Mrs. Clinton repeated her theory to Miss Walters in a prime-time interview that begins a flurry of media appearances and a celebritylike tour to push her book, “Living History.”

Last night, Mrs. Clinton also said she has no plans to run for president.

“Absolutely, I’d say no,” she told Miss Walters, offering her advice to those hoping she would run: “I would tell them to take a deep breath, probably two aspirins, and get a good night’s sleep.”

After Mr. Clinton admitted his involvement with Miss Lewinsky, Mrs. Clinton said she was “furious, and I stayed furious for a long time.”

She said that during an August 1998 vacation after Mr. Clinton’s admission of his affair, the president’s dog, Buddy, “was the only member of our family that wanted to be with Bill.”
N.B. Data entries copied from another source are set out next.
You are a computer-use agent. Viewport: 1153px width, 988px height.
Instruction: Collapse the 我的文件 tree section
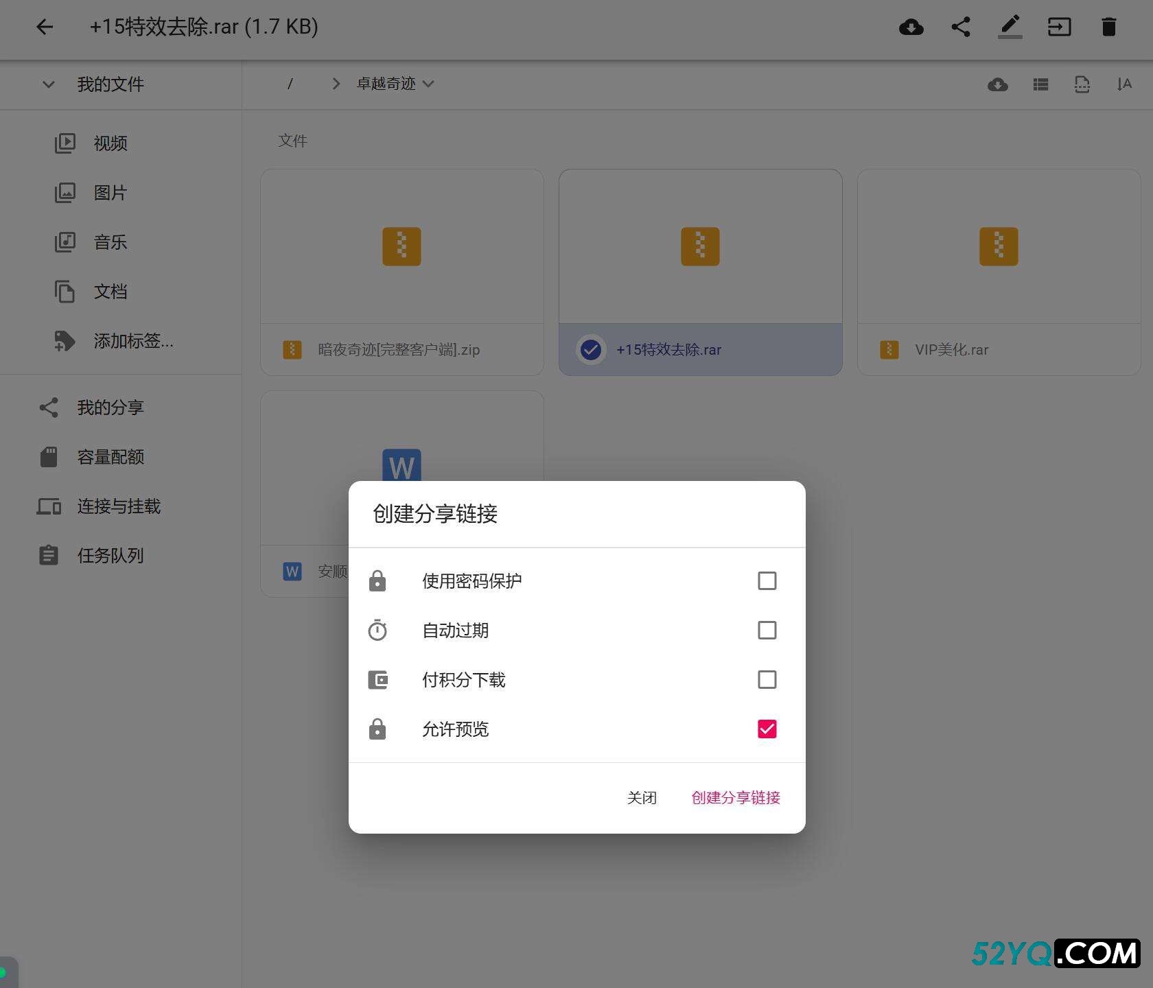(x=49, y=84)
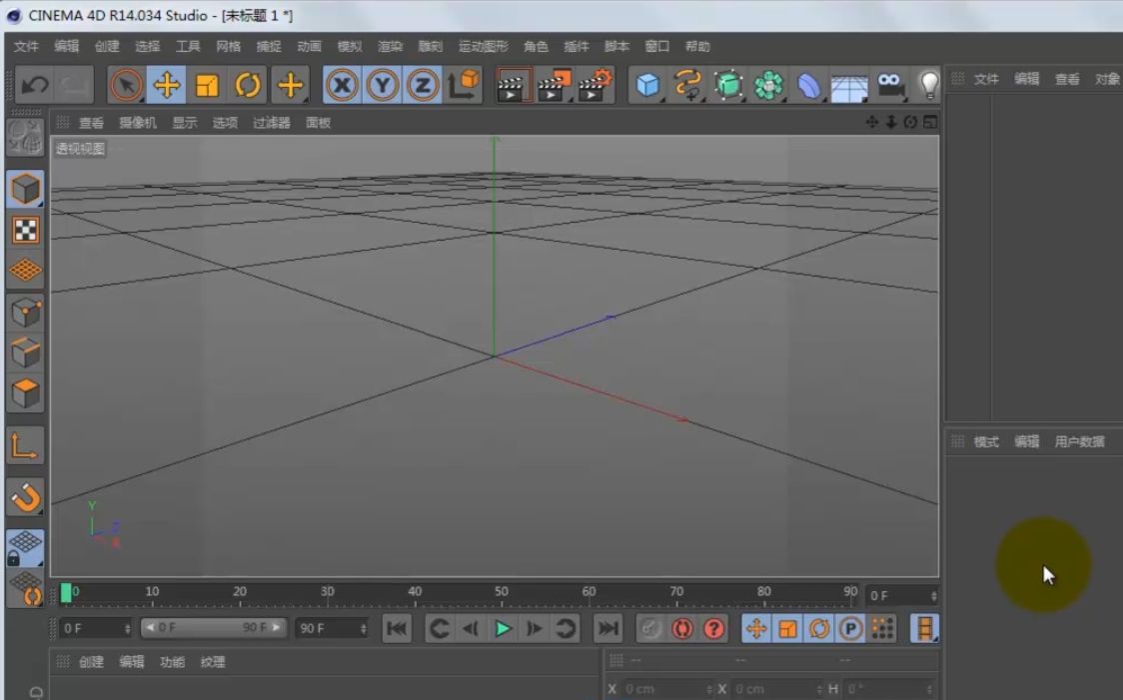Viewport: 1123px width, 700px height.
Task: Jump to the last frame with Go-to-End button
Action: click(x=608, y=628)
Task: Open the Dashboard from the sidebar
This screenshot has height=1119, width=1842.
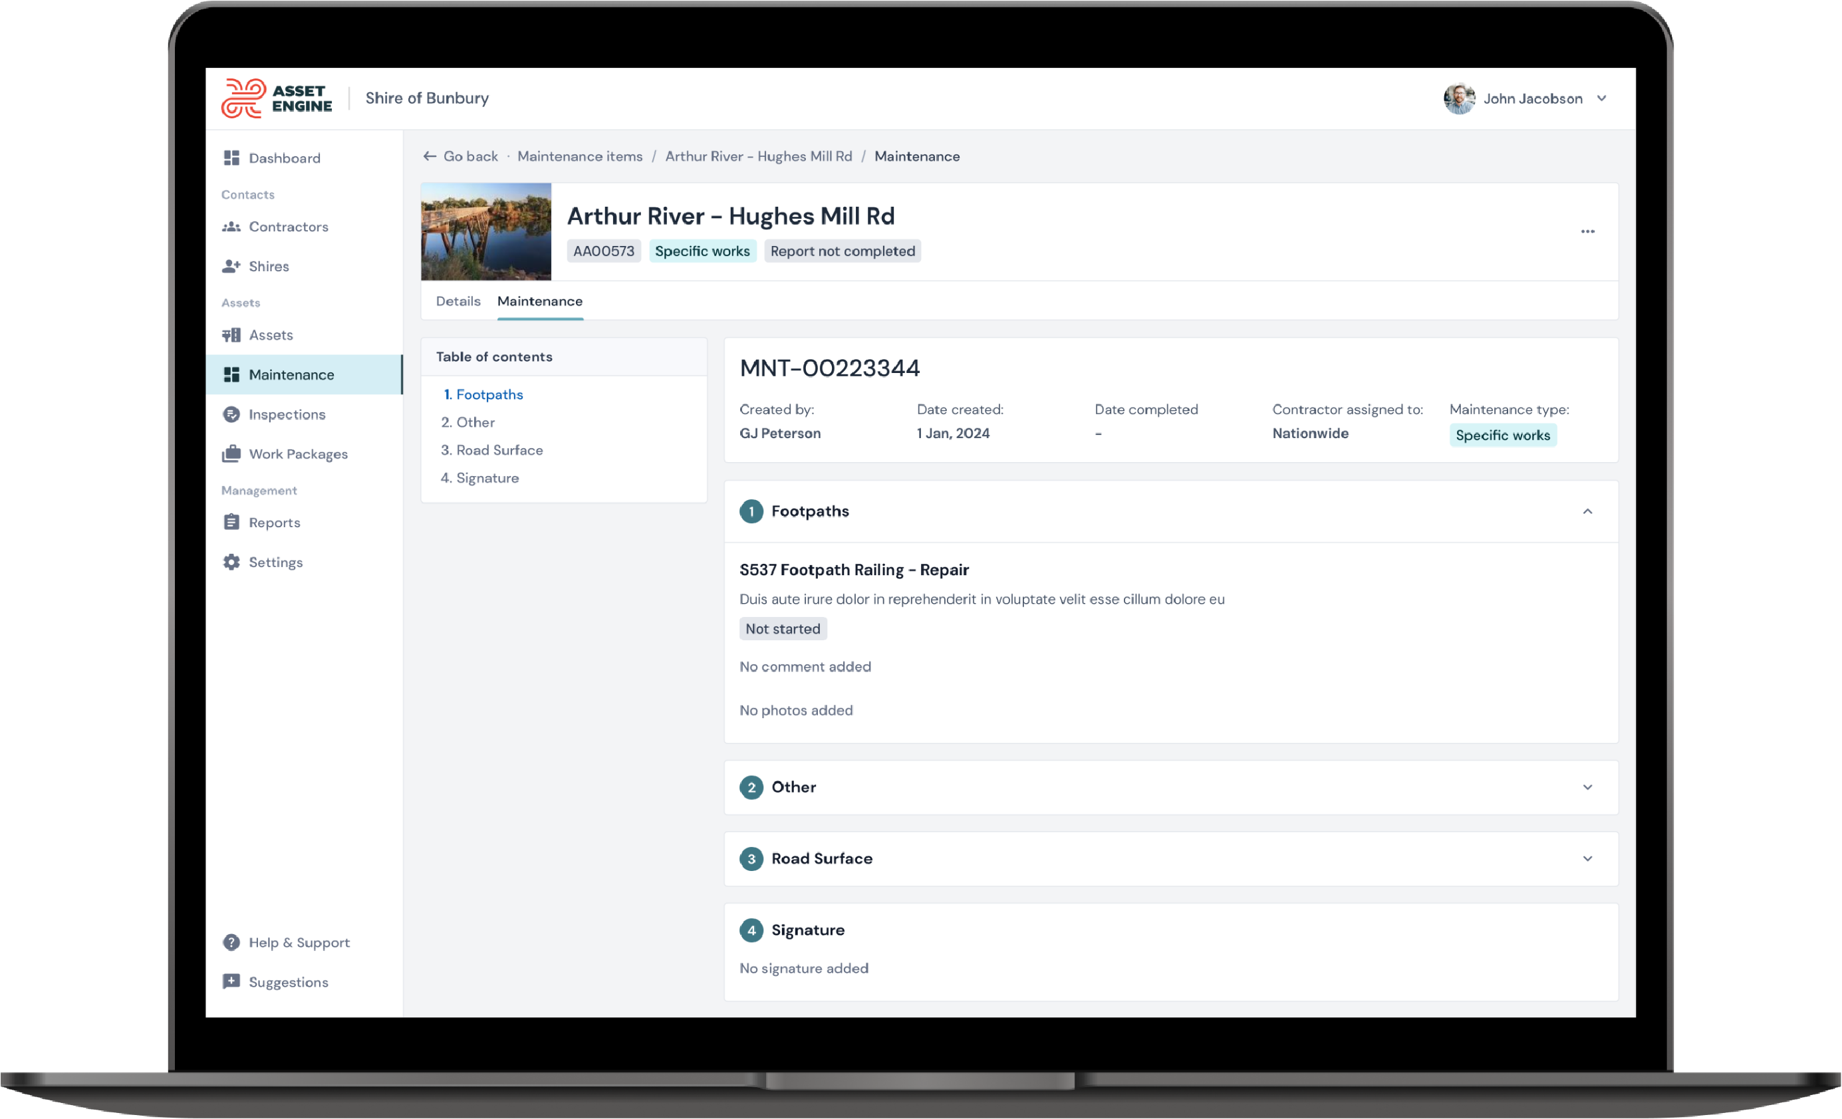Action: point(284,158)
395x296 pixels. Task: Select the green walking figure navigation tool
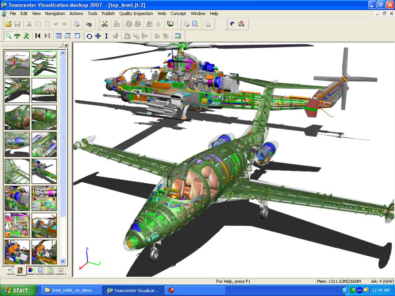[x=26, y=36]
Reminded that she had stood by her husband in 1992 when he denied an affair with an Arkansas woman, Gennifer Flowers — but that he’d later admitted the affair under oath — Mrs. Clinton avoided a direct answer to Miss Walters’ question.

She similarly deflected a question about the role of her health care plan in sparking the Republican takeover of Congress in the 1994 elections, saying only that her plan “inspired a lot of opposition.”

Mrs. Clinton’s 2003 summerlong book tour of major American cities will include wristbands, like those used for ticket-buyers at rock concerts, for the first 250 fans.

A Barnes & Noble in midtown Manhattan is counting on heavy crowds for today’s book-signing, the first in Mrs. Clinton’s tour.

Store managers will distribute wristbands to the first 250 persons seeking autographed copies of the senator’s book, to make sure everyone in line has a copy.

This article is based in part on wire service reports.